How long does it take to build and deploy a personalization layer?
A focused first phase — covering product recommendations, basic segmentation, and integration with your existing data sources — typically takes eight to twelve weeks from kick-off to production. That timeline assumes your behavioral data pipeline is already in reasonable shape. If data collection needs work first, add two to four weeks for that groundwork. We prioritise shipping a working recommendation layer early so you can start measuring lift while the broader build continues.
Does this work with Shopify Plus, Salesforce Commerce Cloud, or a headless setup?
Yes to all three. We have built personalization integrations on Shopify Plus using its Storefront API, on Salesforce Commerce Cloud via the Open Commerce API, and on fully headless and composable stacks using Next.js or similar frontends. The personalization layer itself is platform-agnostic — it sits between your data sources and your frontend, so the commerce platform underneath is largely irrelevant to the core logic. What matters is that your behavioral events are being captured cleanly, which we audit during scoping.

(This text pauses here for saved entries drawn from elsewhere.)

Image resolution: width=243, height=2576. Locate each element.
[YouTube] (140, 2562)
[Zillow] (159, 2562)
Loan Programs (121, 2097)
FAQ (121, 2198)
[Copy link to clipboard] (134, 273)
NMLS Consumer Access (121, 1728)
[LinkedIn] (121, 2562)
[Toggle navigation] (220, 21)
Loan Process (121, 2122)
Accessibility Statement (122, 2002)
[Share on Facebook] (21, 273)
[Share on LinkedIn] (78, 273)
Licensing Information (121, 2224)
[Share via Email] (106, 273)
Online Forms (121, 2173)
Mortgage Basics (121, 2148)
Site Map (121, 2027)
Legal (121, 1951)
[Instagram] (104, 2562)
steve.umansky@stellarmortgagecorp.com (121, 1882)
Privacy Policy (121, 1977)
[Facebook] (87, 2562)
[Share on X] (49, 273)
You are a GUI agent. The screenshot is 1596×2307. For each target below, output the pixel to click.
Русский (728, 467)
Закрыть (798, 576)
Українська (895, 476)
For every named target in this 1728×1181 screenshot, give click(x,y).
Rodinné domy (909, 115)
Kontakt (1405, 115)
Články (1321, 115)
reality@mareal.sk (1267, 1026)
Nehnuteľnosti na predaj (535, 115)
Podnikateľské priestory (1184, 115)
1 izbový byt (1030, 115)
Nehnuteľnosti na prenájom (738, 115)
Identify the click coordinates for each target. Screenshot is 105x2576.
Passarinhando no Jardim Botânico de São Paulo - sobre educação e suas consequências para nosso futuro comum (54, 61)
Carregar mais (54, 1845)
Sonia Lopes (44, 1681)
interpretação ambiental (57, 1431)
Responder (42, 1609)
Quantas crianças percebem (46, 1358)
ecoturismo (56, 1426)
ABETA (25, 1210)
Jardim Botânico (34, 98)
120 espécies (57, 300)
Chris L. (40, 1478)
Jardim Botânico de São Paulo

What is the cold-start problem and how do you handle it for new visitors or new products?
The cold-start problem describes the situation where a recommendation model has no prior data on a specific user or product, so it cannot make an individualised suggestion. For new visitors, we use contextual signals — referral source, device type, geo, landing page — to assign them to a behaviorally similar segment and serve recommendations appropriate to that group. For new products with no purchase or view history, we use content-based signals: category, attributes, price point, and catalogue relationships. As the user or product accumulates behavioral data, the model transitions from contextual to individual signals automatically.
How quickly can we expect to see measurable lift in conversion or AOV?
In our experience, the first statistically significant signals appear within four to six weeks of going live, provided you have sufficient traffic to reach significance in your A/B tests. The exact timeline depends on your monthly session volume and how narrowly you define your test segments. We set up experimentation infrastructure from day one so that every recommendation change is measured against a control group — you are not waiting for a quarterly review to know whether something is working.
Do we need a CDP already in place before starting?
No, but having one accelerates the work. If you already use a CDP — Segment, mParticle, Rudderstack — we connect the personalization layer directly to your existing unified profiles. If you do not have a CDP yet, we can build a lightweight behavioral data pipeline that serves the personalization use cases first, then expand into a fuller CDP architecture as a second phase. We will not tell you to pause personalization work until a CDP is in place; we scope what is achievable with your current data infrastructure and build toward the fuller picture in parallel.
What AI and machine learning techniques power the recommendations?
The core technique for returning visitors with sufficient history is collaborative filtering — identifying shoppers with similar behavioral patterns and using their collective actions to predict what a given individual is likely to engage with next. On top of that, we apply predictive affinity scoring to rank products by the probability a specific user will purchase, rather than just view. For segments where individual data is sparse, we layer in content-based filtering using product attributes. The specific combination we recommend depends on your catalogue size, session volume, and the use cases you want to prioritise first.